==== Provided data

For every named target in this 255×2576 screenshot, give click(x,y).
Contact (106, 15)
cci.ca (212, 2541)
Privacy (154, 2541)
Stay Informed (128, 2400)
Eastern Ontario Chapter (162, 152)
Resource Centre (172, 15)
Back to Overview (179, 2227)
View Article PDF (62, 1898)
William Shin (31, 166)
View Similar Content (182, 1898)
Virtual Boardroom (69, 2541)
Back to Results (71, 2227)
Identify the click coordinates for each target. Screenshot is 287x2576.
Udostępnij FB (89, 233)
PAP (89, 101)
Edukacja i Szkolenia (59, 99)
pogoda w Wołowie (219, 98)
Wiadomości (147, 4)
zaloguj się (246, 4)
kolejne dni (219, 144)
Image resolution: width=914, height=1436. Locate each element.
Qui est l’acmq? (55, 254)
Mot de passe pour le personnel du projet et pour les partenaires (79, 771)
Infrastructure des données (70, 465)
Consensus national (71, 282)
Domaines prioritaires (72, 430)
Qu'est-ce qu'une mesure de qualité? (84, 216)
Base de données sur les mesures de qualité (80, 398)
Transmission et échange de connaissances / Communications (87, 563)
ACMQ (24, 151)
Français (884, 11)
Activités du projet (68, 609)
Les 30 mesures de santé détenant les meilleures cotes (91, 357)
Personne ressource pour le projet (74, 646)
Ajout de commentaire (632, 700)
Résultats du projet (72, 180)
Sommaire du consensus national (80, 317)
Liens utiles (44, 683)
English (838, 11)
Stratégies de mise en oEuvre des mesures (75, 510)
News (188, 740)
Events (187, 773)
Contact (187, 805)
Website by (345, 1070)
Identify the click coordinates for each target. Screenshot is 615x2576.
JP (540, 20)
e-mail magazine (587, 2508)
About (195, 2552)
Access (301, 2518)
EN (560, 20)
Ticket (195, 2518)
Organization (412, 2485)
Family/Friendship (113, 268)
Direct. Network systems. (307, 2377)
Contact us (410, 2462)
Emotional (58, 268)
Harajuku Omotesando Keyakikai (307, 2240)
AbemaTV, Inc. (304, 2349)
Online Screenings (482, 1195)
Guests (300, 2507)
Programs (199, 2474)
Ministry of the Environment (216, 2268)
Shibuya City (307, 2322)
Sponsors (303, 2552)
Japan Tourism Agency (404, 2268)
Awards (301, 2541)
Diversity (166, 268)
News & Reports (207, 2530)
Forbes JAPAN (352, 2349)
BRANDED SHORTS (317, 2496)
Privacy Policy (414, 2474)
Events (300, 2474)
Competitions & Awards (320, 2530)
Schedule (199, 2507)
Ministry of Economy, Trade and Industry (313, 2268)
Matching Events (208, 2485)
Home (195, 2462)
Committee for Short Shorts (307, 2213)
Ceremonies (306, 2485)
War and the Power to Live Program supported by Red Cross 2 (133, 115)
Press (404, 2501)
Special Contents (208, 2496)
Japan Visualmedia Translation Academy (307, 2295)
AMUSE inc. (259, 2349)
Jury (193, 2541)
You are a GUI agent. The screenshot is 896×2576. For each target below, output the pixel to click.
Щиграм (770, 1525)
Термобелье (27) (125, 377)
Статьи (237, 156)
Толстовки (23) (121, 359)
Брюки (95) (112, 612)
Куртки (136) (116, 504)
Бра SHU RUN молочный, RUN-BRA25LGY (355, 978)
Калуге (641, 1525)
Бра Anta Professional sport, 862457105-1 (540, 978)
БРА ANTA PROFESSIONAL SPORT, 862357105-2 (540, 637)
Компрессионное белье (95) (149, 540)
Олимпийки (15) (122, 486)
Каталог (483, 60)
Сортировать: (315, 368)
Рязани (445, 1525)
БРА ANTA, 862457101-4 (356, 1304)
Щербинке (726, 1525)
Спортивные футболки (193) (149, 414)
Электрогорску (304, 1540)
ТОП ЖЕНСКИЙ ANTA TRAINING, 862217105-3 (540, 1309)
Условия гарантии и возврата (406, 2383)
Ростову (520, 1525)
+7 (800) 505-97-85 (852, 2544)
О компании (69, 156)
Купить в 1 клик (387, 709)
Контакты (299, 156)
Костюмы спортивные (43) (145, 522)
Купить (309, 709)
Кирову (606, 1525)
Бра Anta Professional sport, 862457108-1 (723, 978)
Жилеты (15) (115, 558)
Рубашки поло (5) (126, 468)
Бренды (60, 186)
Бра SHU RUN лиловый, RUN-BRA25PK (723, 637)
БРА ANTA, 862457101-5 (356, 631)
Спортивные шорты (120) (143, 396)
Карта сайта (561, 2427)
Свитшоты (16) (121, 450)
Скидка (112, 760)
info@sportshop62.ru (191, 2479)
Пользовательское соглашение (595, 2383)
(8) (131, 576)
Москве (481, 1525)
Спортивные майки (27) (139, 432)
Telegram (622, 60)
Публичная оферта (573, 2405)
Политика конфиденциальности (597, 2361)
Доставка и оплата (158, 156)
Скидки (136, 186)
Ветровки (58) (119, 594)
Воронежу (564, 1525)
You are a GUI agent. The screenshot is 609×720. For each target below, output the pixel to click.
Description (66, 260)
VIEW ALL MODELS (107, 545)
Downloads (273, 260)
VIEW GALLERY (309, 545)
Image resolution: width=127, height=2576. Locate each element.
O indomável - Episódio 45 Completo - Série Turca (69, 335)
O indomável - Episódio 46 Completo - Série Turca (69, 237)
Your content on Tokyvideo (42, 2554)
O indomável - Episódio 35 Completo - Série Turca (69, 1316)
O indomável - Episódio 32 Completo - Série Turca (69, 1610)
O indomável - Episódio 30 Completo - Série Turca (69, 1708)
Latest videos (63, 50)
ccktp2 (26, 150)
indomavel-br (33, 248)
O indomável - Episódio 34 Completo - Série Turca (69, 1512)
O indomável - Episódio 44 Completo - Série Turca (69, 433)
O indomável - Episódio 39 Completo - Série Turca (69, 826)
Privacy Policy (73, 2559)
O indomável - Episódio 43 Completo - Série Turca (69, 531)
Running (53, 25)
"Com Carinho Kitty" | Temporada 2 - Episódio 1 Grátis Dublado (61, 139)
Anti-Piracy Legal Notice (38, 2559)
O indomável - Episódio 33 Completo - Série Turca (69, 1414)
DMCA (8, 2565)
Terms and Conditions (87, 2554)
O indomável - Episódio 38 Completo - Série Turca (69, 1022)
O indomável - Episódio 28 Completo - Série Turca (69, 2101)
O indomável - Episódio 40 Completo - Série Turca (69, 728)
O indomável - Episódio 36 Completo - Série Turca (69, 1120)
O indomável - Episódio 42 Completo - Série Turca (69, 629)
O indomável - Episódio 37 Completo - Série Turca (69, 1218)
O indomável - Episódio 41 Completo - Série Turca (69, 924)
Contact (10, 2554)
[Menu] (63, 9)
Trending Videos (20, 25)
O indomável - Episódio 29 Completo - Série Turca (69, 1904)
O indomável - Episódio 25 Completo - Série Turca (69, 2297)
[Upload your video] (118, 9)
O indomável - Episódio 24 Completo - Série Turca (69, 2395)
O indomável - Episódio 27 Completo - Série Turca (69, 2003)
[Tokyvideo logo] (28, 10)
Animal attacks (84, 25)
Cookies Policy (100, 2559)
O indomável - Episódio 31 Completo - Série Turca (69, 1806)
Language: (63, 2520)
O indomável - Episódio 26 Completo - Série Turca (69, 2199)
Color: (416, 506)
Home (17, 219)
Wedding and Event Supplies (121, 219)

========

## Request
Convert every line of the material above into a numbered list, leaving out any blank lines.

## The reply
1. For every named target in this 255×2576 screenshot, give click(x,y).
2. Contact (106, 15)
3. cci.ca (212, 2541)
4. Privacy (154, 2541)
5. Stay Informed (128, 2400)
6. Eastern Ontario Chapter (162, 152)
7. Resource Centre (172, 15)
8. Back to Overview (179, 2227)
9. View Article PDF (62, 1898)
10. William Shin (31, 166)
11. View Similar Content (182, 1898)
12. Virtual Boardroom (69, 2541)
13. Back to Results (71, 2227)
14. Identify the click coordinates for each target. Screenshot is 287x2576.
15. Udostępnij FB (89, 233)
16. PAP (89, 101)
17. Edukacja i Szkolenia (59, 99)
18. pogoda w Wołowie (219, 98)
19. Wiadomości (147, 4)
20. zaloguj się (246, 4)
21. kolejne dni (219, 144)
22. Image resolution: width=914, height=1436. Locate each element.
23. Qui est l’acmq? (55, 254)
24. Mot de passe pour le personnel du projet et pour les partenaires (79, 771)
25. Infrastructure des données (70, 465)
26. Consensus national (71, 282)
27. Domaines prioritaires (72, 430)
28. Qu'est-ce qu'une mesure de qualité? (84, 216)
29. Base de données sur les mesures de qualité (80, 398)
30. Transmission et échange de connaissances / Communications (87, 563)
31. ACMQ (24, 151)
32. Français (884, 11)
33. Activités du projet (68, 609)
34. Les 30 mesures de santé détenant les meilleures cotes (91, 357)
35. Personne ressource pour le projet (74, 646)
36. Ajout de commentaire (632, 700)
37. Résultats du projet (72, 180)
38. Sommaire du consensus national (80, 317)
39. Liens utiles (44, 683)
40. English (838, 11)
41. Stratégies de mise en oEuvre des mesures (75, 510)
42. News (188, 740)
43. Events (187, 773)
44. Contact (187, 805)
45. Website by (345, 1070)
46. Identify the click coordinates for each target. Screenshot is 615x2576.
47. JP (540, 20)
48. e-mail magazine (587, 2508)
49. About (195, 2552)
50. Access (301, 2518)
51. EN (560, 20)
52. Ticket (195, 2518)
53. Organization (412, 2485)
54. Family/Friendship (113, 268)
55. Direct. Network systems. (307, 2377)
56. Contact us (410, 2462)
57. Emotional (58, 268)
58. Harajuku Omotesando Keyakikai (307, 2240)
59. AbemaTV, Inc. (304, 2349)
60. Online Screenings (482, 1195)
61. Guests (300, 2507)
62. Programs (199, 2474)
63. Ministry of the Environment (216, 2268)
64. Shibuya City (307, 2322)
65. Sponsors (303, 2552)
66. Japan Tourism Agency (404, 2268)
67. Awards (301, 2541)
68. Diversity (166, 268)
69. News & Reports (207, 2530)
70. Forbes JAPAN (352, 2349)
71. BRANDED SHORTS (317, 2496)
72. Privacy Policy (414, 2474)
73. Events (300, 2474)
74. Competitions & Awards (320, 2530)
75. Schedule (199, 2507)
76. Ministry of Economy, Trade and Industry (313, 2268)
77. Matching Events (208, 2485)
78. Home (195, 2462)
79. Committee for Short Shorts (307, 2213)
80. Ceremonies (306, 2485)
81. War and the Power to Live Program supported by Red Cross 2 (133, 115)
82. Press (404, 2501)
83. Special Contents (208, 2496)
84. Japan Visualmedia Translation Academy (307, 2295)
85. AMUSE inc. (259, 2349)
86. Jury (193, 2541)
87. You are a GUI agent. The screenshot is 896×2576. For each target below, output the pixel to click.
88. Щиграм (770, 1525)
89. Термобелье (27) (125, 377)
90. Статьи (237, 156)
91. Толстовки (23) (121, 359)
92. Брюки (95) (112, 612)
93. Куртки (136) (116, 504)
94. Бра SHU RUN молочный, RUN-BRA25LGY (355, 978)
95. Калуге (641, 1525)
96. Бра Anta Professional sport, 862457105-1 (540, 978)
97. БРА ANTA PROFESSIONAL SPORT, 862357105-2 (540, 637)
98. Компрессионное белье (95) (149, 540)
99. Олимпийки (15) (122, 486)
100. Каталог (483, 60)
101. Сортировать: (315, 368)
102. Рязани (445, 1525)
103. БРА ANTA, 862457101-4 (356, 1304)
104. Щербинке (726, 1525)
105. Спортивные футболки (193) (149, 414)
106. Электрогорску (304, 1540)
107. ТОП ЖЕНСКИЙ ANTA TRAINING, 862217105-3 (540, 1309)
108. Условия гарантии и возврата (406, 2383)
109. Ростову (520, 1525)
110. +7 (800) 505-97-85 (852, 2544)
111. О компании (69, 156)
112. Купить в 1 клик (387, 709)
113. Контакты (299, 156)
114. Костюмы спортивные (43) (145, 522)
115. Купить (309, 709)
116. Кирову (606, 1525)
117. Бра Anta Professional sport, 862457108-1 (723, 978)
118. Жилеты (15) (115, 558)
119. Рубашки поло (5) (126, 468)
120. Бренды (60, 186)
121. Бра SHU RUN лиловый, RUN-BRA25PK (723, 637)
122. БРА ANTA, 862457101-5 (356, 631)
123. Спортивные шорты (120) (143, 396)
124. Карта сайта (561, 2427)
125. Свитшоты (16) (121, 450)
126. Скидка (112, 760)
127. info@sportshop62.ru (191, 2479)
128. Пользовательское соглашение (595, 2383)
129. (8) (131, 576)
130. Москве (481, 1525)
131. Спортивные майки (27) (139, 432)
132. Telegram (622, 60)
133. Публичная оферта (573, 2405)
134. Политика конфиденциальности (597, 2361)
135. Доставка и оплата (158, 156)
136. Скидки (136, 186)
137. Ветровки (58) (119, 594)
138. Воронежу (564, 1525)
139. You are a GUI agent. The screenshot is 609×720. For each target below, output the pixel to click.
140. Description (66, 260)
141. VIEW ALL MODELS (107, 545)
142. Downloads (273, 260)
143. VIEW GALLERY (309, 545)
144. Image resolution: width=127, height=2576. Locate each element.
145. O indomável - Episódio 45 Completo - Série Turca (69, 335)
146. O indomável - Episódio 46 Completo - Série Turca (69, 237)
147. Your content on Tokyvideo (42, 2554)
148. O indomável - Episódio 35 Completo - Série Turca (69, 1316)
149. O indomável - Episódio 32 Completo - Série Turca (69, 1610)
150. O indomável - Episódio 30 Completo - Série Turca (69, 1708)
151. Latest videos (63, 50)
152. ccktp2 (26, 150)
153. indomavel-br (33, 248)
154. O indomável - Episódio 34 Completo - Série Turca (69, 1512)
155. O indomável - Episódio 44 Completo - Série Turca (69, 433)
156. O indomável - Episódio 39 Completo - Série Turca (69, 826)
157. Privacy Policy (73, 2559)
158. O indomável - Episódio 43 Completo - Série Turca (69, 531)
159. Running (53, 25)
160. "Com Carinho Kitty" | Temporada 2 - Episódio 1 Grátis Dublado (61, 139)
161. Anti-Piracy Legal Notice (38, 2559)
162. O indomável - Episódio 33 Completo - Série Turca (69, 1414)
163. DMCA (8, 2565)
164. Terms and Conditions (87, 2554)
165. O indomável - Episódio 38 Completo - Série Turca (69, 1022)
166. O indomável - Episódio 28 Completo - Série Turca (69, 2101)
167. O indomável - Episódio 40 Completo - Série Turca (69, 728)
168. O indomável - Episódio 36 Completo - Série Turca (69, 1120)
169. O indomável - Episódio 42 Completo - Série Turca (69, 629)
170. O indomável - Episódio 37 Completo - Série Turca (69, 1218)
171. O indomável - Episódio 41 Completo - Série Turca (69, 924)
172. Contact (10, 2554)
173. [Menu] (63, 9)
174. Trending Videos (20, 25)
175. O indomável - Episódio 29 Completo - Série Turca (69, 1904)
176. O indomável - Episódio 25 Completo - Série Turca (69, 2297)
177. [Upload your video] (118, 9)
178. O indomável - Episódio 24 Completo - Série Turca (69, 2395)
179. O indomável - Episódio 27 Completo - Série Turca (69, 2003)
180. [Tokyvideo logo] (28, 10)
181. Animal attacks (84, 25)
182. Cookies Policy (100, 2559)
183. O indomável - Episódio 31 Completo - Série Turca (69, 1806)
184. Language: (63, 2520)
185. O indomável - Episódio 26 Completo - Série Turca (69, 2199)
186. Color: (416, 506)
187. Home (17, 219)
188. Wedding and Event Supplies (121, 219)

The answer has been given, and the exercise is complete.